Inutile de dire que Parks and recreation n’a duré que quelques minutes chez moi, tellement ces gimmicks « regardez moi comme je suis bête quand je me confesse devant la caméra », m »horripilent profondément.

Et puis cette saison fut l’avènement de Modern Family. Bien qu’encensée par les critiques, j’avais toujours du mal à comprendre ces éloges. Pour le coup, le visionnage fut rude à ses débuts. Mais la série avait au moins un atout pour contrecarrer ces gimmicks : un casting de qualité, et un thème familial assez original.

Beaucoup de séries parlent de famille « traditionnelle », ou recomposée. Mais Modern Family a fait le choix de concentrer la plupart des types de famille, pour un effet explosif. Bien sûr, on a la famille traditionnelle, homme et femme avec 3 enfants. Et puis on s’aperçoit que l’épouse a un frère homosexuel, qui est en ménage avec un homme, et qui a  adopté un bébé étranger. Enfin, le patriarche s’est marié avec une jeune latino qui a déjà eu un fils. Tout ce petit monde est prétexte à de nombreux gags qui fort heureusement se passent majoritairement hors confession. Les personnages sont typés, et très bien interprétés (mention spéciale à Ty Burrell). J’avoue j’aime beaucoup Jesse Tyler Ferguson, depuis The Class. Dans Modern Family, il est malheureusement un peu en retrait. Ed O Neil, le magnifique Ted Bundy, a pris du poids mais fait un très bon patriarche dépassé par la culture de sa jeune épouse. Sofia Vergara est le cliché sud-américain, un personnage pas très éloigné de Catalina (My name is Earl). Ah, les bons gros clichés sur les étrangers ont la vie dure !

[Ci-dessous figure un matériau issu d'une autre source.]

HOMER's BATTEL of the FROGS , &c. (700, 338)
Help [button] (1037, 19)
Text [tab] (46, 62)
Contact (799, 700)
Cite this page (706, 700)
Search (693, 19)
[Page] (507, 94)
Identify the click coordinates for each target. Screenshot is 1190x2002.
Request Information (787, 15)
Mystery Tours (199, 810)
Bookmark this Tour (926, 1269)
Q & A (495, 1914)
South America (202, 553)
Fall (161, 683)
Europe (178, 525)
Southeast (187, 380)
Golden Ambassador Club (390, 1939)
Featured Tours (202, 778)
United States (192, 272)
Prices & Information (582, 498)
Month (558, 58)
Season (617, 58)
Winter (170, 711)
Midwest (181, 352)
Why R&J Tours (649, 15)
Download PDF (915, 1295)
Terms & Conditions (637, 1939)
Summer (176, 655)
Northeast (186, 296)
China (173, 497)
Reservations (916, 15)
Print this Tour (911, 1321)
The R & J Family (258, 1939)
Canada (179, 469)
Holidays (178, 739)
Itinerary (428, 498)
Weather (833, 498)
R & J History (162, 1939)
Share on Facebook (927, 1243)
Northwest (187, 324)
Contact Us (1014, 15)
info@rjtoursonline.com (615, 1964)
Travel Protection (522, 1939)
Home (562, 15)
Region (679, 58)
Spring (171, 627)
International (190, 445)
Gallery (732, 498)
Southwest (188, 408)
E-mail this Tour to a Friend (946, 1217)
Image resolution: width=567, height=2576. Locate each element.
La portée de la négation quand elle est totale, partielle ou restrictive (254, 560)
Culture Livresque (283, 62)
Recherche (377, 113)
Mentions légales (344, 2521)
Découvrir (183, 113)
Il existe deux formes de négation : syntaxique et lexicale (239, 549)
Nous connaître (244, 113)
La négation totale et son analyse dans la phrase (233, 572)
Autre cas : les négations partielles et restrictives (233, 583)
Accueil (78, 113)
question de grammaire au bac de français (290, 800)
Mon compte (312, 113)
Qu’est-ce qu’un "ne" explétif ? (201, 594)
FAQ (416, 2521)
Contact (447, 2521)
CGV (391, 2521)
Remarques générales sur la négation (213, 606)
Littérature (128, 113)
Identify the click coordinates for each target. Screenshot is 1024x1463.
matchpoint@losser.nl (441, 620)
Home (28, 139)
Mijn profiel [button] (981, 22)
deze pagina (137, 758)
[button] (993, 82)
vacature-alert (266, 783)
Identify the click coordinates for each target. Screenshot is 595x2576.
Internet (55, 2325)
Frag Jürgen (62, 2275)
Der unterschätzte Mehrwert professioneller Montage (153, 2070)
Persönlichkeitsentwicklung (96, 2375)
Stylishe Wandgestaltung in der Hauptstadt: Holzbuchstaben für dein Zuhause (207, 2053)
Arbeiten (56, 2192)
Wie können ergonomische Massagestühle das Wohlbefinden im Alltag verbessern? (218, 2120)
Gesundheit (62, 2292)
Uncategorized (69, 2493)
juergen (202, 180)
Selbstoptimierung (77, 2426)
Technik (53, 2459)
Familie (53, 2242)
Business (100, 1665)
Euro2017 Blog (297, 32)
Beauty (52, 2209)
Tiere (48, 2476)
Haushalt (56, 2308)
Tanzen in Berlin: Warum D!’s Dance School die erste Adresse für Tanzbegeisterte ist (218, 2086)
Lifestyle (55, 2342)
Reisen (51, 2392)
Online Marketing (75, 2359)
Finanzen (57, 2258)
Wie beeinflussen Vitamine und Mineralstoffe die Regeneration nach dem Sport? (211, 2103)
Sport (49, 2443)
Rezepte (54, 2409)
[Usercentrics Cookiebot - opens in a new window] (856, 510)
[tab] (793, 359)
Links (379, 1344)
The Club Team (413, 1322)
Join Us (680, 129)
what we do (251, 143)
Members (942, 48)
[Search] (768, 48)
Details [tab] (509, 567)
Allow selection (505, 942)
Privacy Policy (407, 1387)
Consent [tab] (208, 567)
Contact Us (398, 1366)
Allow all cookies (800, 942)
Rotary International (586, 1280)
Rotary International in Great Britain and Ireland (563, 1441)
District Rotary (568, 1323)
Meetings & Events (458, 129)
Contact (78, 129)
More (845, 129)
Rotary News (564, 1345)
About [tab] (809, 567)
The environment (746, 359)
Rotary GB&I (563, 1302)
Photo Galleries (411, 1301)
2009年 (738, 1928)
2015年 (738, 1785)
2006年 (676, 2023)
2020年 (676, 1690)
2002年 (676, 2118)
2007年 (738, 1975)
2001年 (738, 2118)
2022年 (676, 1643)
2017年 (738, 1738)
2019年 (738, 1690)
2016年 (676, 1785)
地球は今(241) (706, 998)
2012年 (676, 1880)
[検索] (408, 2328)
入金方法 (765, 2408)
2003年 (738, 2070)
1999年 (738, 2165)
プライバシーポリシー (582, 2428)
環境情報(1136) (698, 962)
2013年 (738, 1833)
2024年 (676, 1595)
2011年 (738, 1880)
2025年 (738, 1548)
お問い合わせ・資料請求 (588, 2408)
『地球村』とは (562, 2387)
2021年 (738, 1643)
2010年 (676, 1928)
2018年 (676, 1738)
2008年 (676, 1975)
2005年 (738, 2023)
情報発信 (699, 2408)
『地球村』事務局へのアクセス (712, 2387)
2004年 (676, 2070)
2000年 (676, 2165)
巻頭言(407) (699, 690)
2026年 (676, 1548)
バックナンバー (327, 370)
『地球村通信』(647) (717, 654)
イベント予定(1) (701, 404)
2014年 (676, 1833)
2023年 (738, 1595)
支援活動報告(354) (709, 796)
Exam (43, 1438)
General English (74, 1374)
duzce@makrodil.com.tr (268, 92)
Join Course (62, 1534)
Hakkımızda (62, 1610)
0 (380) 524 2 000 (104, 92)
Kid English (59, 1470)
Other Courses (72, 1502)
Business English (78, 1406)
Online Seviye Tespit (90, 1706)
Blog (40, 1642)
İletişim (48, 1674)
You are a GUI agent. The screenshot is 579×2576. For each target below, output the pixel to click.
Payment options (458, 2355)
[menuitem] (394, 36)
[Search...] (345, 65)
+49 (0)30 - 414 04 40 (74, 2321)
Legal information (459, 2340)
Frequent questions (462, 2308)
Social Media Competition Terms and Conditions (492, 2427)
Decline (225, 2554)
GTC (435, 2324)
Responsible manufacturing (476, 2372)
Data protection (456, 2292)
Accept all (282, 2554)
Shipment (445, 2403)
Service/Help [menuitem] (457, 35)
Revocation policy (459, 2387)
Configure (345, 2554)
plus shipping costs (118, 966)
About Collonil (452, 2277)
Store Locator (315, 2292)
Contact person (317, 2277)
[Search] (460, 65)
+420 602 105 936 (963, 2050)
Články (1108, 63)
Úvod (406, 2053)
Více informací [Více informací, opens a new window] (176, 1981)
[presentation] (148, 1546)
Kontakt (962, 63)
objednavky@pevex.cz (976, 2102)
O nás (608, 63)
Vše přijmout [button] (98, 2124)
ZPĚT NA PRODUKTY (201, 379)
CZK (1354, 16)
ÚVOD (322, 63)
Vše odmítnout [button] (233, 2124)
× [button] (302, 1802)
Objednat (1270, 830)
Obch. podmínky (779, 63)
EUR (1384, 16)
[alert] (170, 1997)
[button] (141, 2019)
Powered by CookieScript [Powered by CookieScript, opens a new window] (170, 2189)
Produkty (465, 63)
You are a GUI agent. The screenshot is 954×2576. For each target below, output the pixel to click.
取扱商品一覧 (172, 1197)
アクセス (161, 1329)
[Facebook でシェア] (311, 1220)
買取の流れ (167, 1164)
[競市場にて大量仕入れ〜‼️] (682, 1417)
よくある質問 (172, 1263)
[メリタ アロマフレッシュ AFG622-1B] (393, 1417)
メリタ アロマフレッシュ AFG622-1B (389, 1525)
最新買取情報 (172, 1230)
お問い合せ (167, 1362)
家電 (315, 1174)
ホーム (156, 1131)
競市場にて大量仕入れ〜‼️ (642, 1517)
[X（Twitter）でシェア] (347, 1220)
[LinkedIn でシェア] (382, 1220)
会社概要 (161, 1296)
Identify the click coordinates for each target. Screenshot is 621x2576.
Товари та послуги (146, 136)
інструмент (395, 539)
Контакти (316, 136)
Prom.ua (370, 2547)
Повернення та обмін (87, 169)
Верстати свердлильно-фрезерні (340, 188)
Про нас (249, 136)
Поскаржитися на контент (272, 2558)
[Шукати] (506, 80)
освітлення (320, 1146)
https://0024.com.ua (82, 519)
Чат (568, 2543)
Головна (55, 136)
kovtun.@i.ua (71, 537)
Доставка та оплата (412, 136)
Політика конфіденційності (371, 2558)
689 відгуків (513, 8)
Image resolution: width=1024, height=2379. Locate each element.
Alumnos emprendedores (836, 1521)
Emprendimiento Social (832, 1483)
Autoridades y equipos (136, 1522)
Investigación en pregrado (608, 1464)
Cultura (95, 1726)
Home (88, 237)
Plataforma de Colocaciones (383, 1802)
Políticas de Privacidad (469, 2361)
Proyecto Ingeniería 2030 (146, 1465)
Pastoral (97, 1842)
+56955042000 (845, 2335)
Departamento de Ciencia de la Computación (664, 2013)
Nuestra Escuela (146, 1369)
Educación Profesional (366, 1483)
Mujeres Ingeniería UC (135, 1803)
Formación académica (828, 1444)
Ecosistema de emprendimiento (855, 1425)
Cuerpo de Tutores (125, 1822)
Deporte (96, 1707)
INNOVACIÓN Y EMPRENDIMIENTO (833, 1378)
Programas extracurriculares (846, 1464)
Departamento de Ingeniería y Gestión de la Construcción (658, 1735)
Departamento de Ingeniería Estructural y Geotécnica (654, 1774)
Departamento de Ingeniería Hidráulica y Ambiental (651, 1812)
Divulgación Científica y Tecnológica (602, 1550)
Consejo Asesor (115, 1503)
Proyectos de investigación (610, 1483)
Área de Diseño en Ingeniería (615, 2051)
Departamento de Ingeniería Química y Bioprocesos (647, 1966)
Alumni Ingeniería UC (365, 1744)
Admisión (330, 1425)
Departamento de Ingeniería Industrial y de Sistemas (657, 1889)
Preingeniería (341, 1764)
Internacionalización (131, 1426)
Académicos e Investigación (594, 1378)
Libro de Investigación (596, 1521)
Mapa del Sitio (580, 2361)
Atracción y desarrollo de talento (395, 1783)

Et c’est vrai que la série frôle souvent la caricature, fort heureusement sans en arriver à rendre les personnages irritants. Et dans une série familiale, ça compte beaucoup. Car il y a toujours un processus d’attachement (à défaut d’identification). Pour moi ce fut un long, très long processus. Et pour tout dire, il n’a pas encore abouti. Car comme toujours pour moi, il est dur d’être attaché ET de se moquer des mêmes personnes.

Alors finalement la saison a eu ses bons gags, mais n’a jamais brillé, malgré son casting. Les gimmicks sont suffisamment courts pour fermer les yeux temporairement. La série n’a pas non plus développé de fil rouge (à mon grand regret, car la série s’y prêterait pourtant bien). Du coup, le rendez-vous hebdomadaire n’a jamais été une priorité, mais une série comique qui se laisse regarder, en ces temps de vache maigre, c’est déjà beaucoup.